AIM OF THE TASK — Each entry needs to be restated exactly as written.

Start of DATASET

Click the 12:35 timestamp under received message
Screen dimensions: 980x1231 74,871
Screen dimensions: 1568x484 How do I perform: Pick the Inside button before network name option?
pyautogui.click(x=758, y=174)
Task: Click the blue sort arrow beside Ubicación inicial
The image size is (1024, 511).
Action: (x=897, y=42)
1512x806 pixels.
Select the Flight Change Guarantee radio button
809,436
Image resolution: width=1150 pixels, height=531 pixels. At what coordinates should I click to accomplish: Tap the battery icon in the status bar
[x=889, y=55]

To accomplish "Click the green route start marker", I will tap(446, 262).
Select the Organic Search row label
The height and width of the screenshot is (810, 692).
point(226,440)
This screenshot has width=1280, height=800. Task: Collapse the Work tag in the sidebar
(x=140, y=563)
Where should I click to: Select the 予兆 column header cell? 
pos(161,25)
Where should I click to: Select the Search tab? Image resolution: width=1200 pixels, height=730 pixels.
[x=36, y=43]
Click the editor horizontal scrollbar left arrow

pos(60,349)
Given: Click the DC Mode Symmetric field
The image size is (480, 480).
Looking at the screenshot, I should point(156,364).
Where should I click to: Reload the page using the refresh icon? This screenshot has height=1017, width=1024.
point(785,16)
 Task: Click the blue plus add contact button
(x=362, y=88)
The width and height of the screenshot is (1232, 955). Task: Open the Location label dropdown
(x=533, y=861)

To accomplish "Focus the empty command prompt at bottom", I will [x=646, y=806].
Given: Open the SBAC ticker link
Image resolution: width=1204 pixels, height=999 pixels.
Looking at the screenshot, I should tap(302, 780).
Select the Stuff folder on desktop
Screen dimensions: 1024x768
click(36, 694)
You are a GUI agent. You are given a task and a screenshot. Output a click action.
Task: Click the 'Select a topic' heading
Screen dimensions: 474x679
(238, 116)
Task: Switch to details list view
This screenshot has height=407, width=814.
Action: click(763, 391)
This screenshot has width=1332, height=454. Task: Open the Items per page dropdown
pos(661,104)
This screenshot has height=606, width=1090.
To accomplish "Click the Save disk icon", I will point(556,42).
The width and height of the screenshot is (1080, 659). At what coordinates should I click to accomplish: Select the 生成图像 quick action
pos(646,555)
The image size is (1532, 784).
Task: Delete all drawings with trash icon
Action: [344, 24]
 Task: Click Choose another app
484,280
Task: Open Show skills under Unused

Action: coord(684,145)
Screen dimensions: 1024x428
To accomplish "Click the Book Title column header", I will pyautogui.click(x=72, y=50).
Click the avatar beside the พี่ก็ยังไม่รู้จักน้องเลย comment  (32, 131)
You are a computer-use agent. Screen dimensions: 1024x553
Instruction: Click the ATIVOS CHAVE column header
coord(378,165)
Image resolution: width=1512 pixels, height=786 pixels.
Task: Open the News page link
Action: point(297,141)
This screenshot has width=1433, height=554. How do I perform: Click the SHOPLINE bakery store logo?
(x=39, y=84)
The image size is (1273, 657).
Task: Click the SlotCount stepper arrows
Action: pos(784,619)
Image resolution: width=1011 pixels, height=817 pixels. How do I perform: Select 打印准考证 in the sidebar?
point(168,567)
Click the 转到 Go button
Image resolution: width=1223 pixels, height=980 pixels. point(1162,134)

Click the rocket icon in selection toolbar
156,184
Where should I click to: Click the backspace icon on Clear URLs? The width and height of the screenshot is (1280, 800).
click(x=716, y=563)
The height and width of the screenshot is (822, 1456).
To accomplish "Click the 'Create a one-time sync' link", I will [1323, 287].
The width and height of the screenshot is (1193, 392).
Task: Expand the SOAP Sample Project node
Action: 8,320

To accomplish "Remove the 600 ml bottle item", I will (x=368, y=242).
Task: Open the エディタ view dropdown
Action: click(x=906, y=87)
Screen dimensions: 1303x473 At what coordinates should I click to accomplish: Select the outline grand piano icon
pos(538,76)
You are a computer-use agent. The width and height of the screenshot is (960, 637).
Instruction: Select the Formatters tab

End of DATASET

SOLVED EXERCISE —
Click the 12:35 timestamp under received message
Screen dimensions: 980x1231 74,871
Screen dimensions: 1568x484 How do I perform: Pick the Inside button before network name option?
pyautogui.click(x=758, y=174)
Task: Click the blue sort arrow beside Ubicación inicial
The image size is (1024, 511).
Action: (x=897, y=42)
1512x806 pixels.
Select the Flight Change Guarantee radio button
809,436
Image resolution: width=1150 pixels, height=531 pixels. At what coordinates should I click to accomplish: Tap the battery icon in the status bar
[x=889, y=55]

To accomplish "Click the green route start marker", I will tap(446, 262).
Select the Organic Search row label
The height and width of the screenshot is (810, 692).
point(226,440)
This screenshot has width=1280, height=800. Task: Collapse the Work tag in the sidebar
(x=140, y=563)
Where should I click to: Select the 予兆 column header cell? 
pos(161,25)
Where should I click to: Select the Search tab? Image resolution: width=1200 pixels, height=730 pixels.
[x=36, y=43]
Click the editor horizontal scrollbar left arrow

pos(60,349)
Given: Click the DC Mode Symmetric field
The image size is (480, 480).
Looking at the screenshot, I should point(156,364).
Where should I click to: Reload the page using the refresh icon? This screenshot has height=1017, width=1024.
point(785,16)
 Task: Click the blue plus add contact button
(x=362, y=88)
The width and height of the screenshot is (1232, 955). Task: Open the Location label dropdown
(x=533, y=861)

To accomplish "Focus the empty command prompt at bottom", I will [x=646, y=806].
Given: Open the SBAC ticker link
Image resolution: width=1204 pixels, height=999 pixels.
Looking at the screenshot, I should tap(302, 780).
Select the Stuff folder on desktop
Screen dimensions: 1024x768
click(36, 694)
You are a GUI agent. You are given a task and a screenshot. Output a click action.
Task: Click the 'Select a topic' heading
Screen dimensions: 474x679
(238, 116)
Task: Switch to details list view
This screenshot has height=407, width=814.
Action: click(763, 391)
This screenshot has width=1332, height=454. Task: Open the Items per page dropdown
pos(661,104)
This screenshot has height=606, width=1090.
To accomplish "Click the Save disk icon", I will point(556,42).
The width and height of the screenshot is (1080, 659). At what coordinates should I click to accomplish: Select the 生成图像 quick action
pos(646,555)
The image size is (1532, 784).
Task: Delete all drawings with trash icon
Action: [344, 24]
 Task: Click Choose another app
484,280
Task: Open Show skills under Unused

Action: coord(684,145)
Screen dimensions: 1024x428
To accomplish "Click the Book Title column header", I will pyautogui.click(x=72, y=50).
Click the avatar beside the พี่ก็ยังไม่รู้จักน้องเลย comment  (32, 131)
You are a computer-use agent. Screen dimensions: 1024x553
Instruction: Click the ATIVOS CHAVE column header
coord(378,165)
Image resolution: width=1512 pixels, height=786 pixels.
Task: Open the News page link
Action: point(297,141)
This screenshot has width=1433, height=554. How do I perform: Click the SHOPLINE bakery store logo?
(x=39, y=84)
The image size is (1273, 657).
Task: Click the SlotCount stepper arrows
Action: pos(784,619)
Image resolution: width=1011 pixels, height=817 pixels. How do I perform: Select 打印准考证 in the sidebar?
point(168,567)
Click the 转到 Go button
Image resolution: width=1223 pixels, height=980 pixels. point(1162,134)

Click the rocket icon in selection toolbar
156,184
Where should I click to: Click the backspace icon on Clear URLs? The width and height of the screenshot is (1280, 800).
click(x=716, y=563)
The height and width of the screenshot is (822, 1456).
To accomplish "Click the 'Create a one-time sync' link", I will [1323, 287].
The width and height of the screenshot is (1193, 392).
Task: Expand the SOAP Sample Project node
Action: 8,320

To accomplish "Remove the 600 ml bottle item", I will (x=368, y=242).
Task: Open the エディタ view dropdown
Action: click(x=906, y=87)
Screen dimensions: 1303x473 At what coordinates should I click to accomplish: Select the outline grand piano icon
pos(538,76)
You are a computer-use agent. The width and height of the screenshot is (960, 637).
Instruction: Select the Formatters tab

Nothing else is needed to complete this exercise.